Text section >>
______

Saudi Arabia and the U.S. Are More Than Just Oil and Water | Opinion

For more than two years, the United States has had no ambassador in Saudi Arabia. During that hiatus, a once robust and cooperative Saudi-American relationship withered. Calls to increase oil production that had previously been answered fell on deaf ears. Beijing, not Washington, brokered the recent Saudi-Iranian detente. American efforts to topple the Assad regime collapsed when Saudi Arabia engineered Syria's return to the Arab League.

Fortunately, a new American ambassador has just arrived in Riyadh. Michael Ratney is a highly respected professional with years of diplomatic experience in the Middle East and Washington. To advance American interests in Riyadh he will need to deal with a diminished Saudi-American relationship and a greatly changed Saudi society.

______

Entries shown >>
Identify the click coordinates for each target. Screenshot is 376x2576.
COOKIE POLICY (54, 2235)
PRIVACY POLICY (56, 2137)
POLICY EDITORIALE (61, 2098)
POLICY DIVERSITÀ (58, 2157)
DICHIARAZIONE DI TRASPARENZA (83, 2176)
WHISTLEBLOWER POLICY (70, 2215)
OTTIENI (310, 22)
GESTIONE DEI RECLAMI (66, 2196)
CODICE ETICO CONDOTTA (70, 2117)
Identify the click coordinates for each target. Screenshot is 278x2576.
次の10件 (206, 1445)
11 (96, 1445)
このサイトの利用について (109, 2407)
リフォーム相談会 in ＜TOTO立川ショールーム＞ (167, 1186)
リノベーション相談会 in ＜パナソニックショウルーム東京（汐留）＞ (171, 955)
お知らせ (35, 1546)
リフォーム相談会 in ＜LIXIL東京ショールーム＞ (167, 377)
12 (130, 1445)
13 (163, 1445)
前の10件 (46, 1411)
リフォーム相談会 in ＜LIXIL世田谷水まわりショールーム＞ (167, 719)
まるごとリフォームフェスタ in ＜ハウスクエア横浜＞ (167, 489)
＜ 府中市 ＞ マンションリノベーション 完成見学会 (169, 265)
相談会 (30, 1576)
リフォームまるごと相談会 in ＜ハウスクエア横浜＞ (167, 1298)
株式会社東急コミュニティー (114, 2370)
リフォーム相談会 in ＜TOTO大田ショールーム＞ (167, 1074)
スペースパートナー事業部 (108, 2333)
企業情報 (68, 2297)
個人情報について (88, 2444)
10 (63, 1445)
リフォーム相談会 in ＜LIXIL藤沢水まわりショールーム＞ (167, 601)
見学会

______

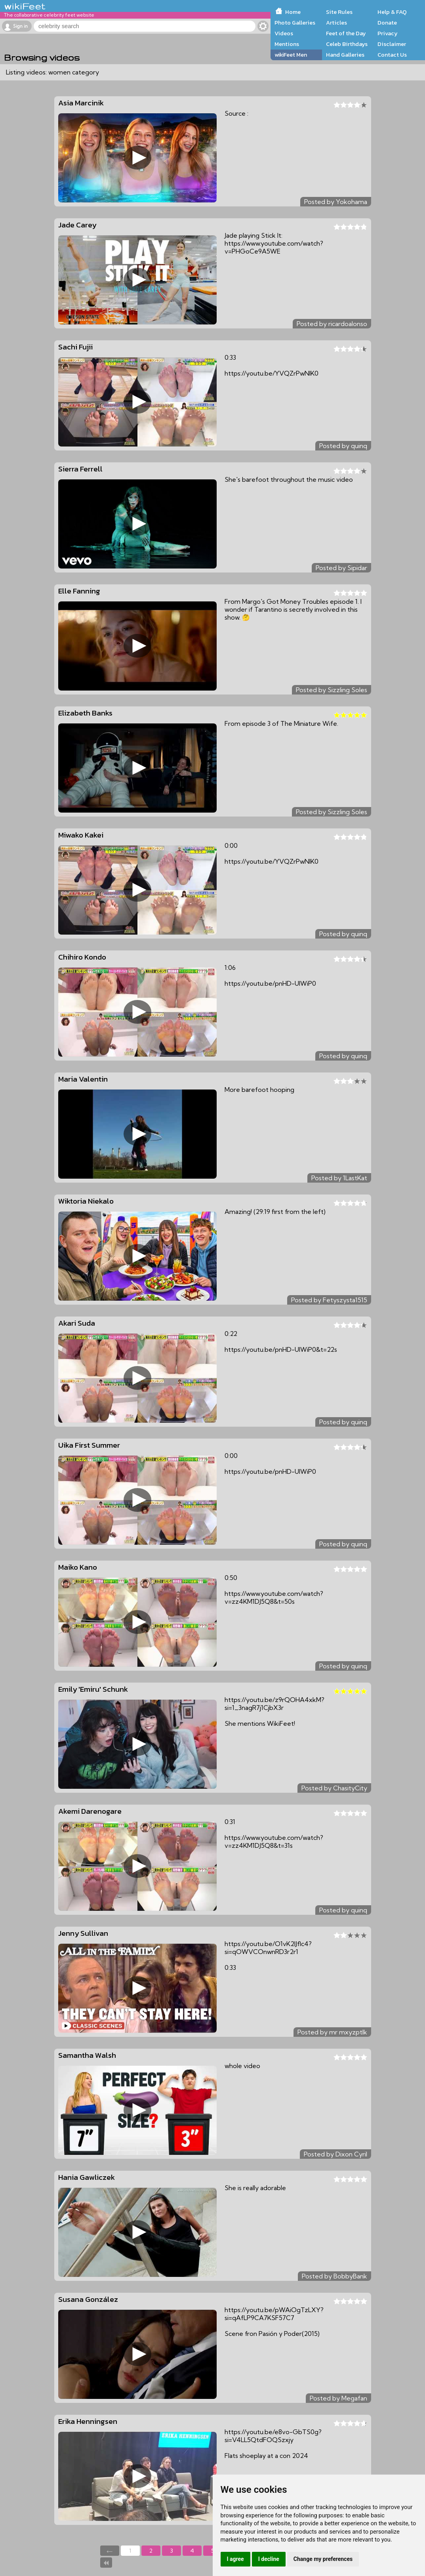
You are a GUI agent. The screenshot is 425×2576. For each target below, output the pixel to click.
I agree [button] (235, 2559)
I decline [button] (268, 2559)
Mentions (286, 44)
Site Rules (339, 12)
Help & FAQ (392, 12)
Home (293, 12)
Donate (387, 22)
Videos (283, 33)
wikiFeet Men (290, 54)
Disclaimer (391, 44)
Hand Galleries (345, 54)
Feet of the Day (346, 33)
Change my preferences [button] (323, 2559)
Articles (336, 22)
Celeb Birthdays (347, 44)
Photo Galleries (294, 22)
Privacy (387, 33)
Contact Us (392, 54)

______

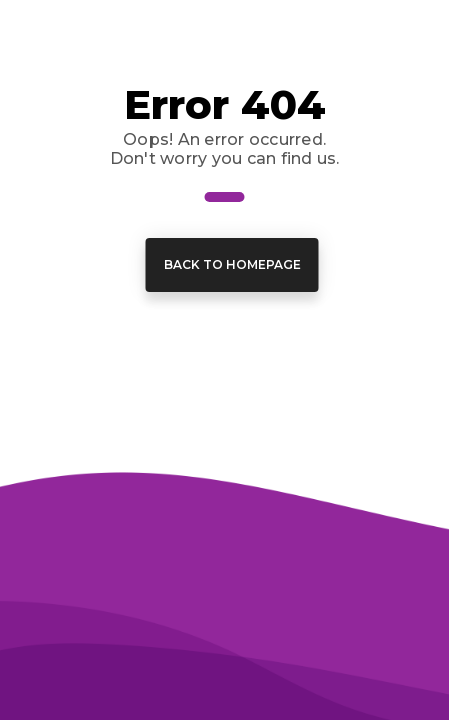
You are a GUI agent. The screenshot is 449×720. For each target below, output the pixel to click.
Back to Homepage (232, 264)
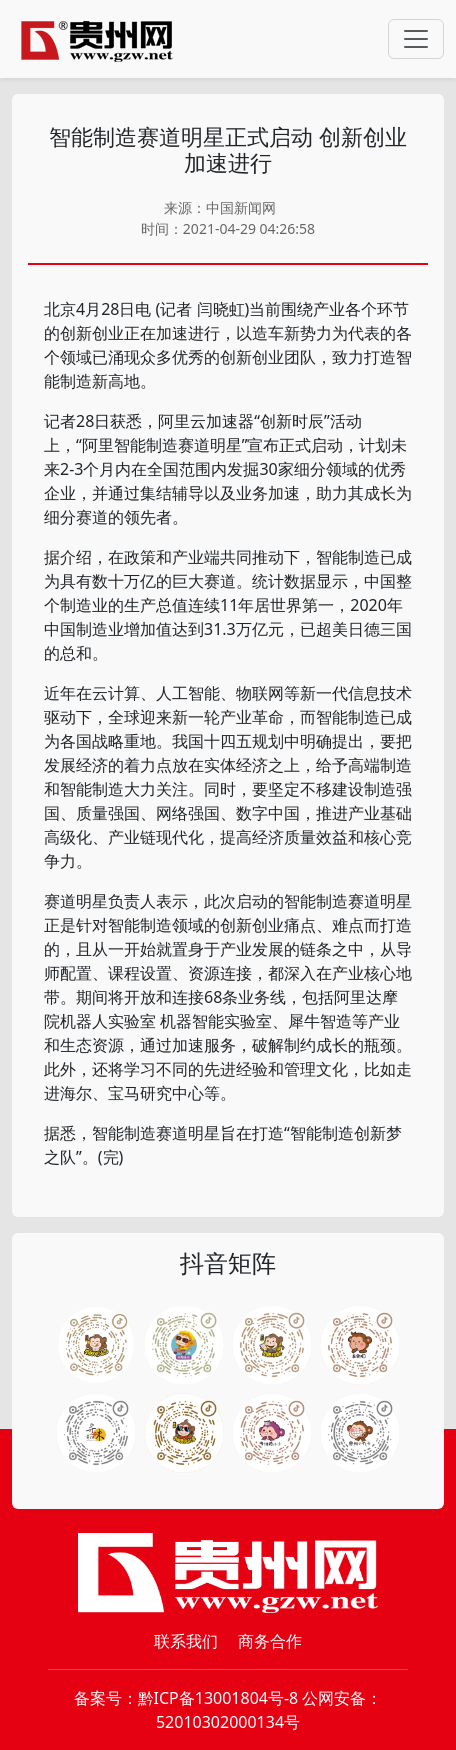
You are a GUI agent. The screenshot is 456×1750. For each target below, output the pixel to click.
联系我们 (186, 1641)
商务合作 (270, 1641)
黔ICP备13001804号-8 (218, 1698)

______

Exercise aim >>
Reproduce, word for word, the passage of the opinion piece on Saudi-American relations that starts with "Saudi Arabia and" and ends with "the Arab League.".

Solution for this task >>
Saudi Arabia and the U.S. Are More Than Just Oil and Water | Opinion

For more than two years, the United States has had no ambassador in Saudi Arabia. During that hiatus, a once robust and cooperative Saudi-American relationship withered. Calls to increase oil production that had previously been answered fell on deaf ears. Beijing, not Washington, brokered the recent Saudi-Iranian detente. American efforts to topple the Assad regime collapsed when Saudi Arabia engineered Syria's return to the Arab League.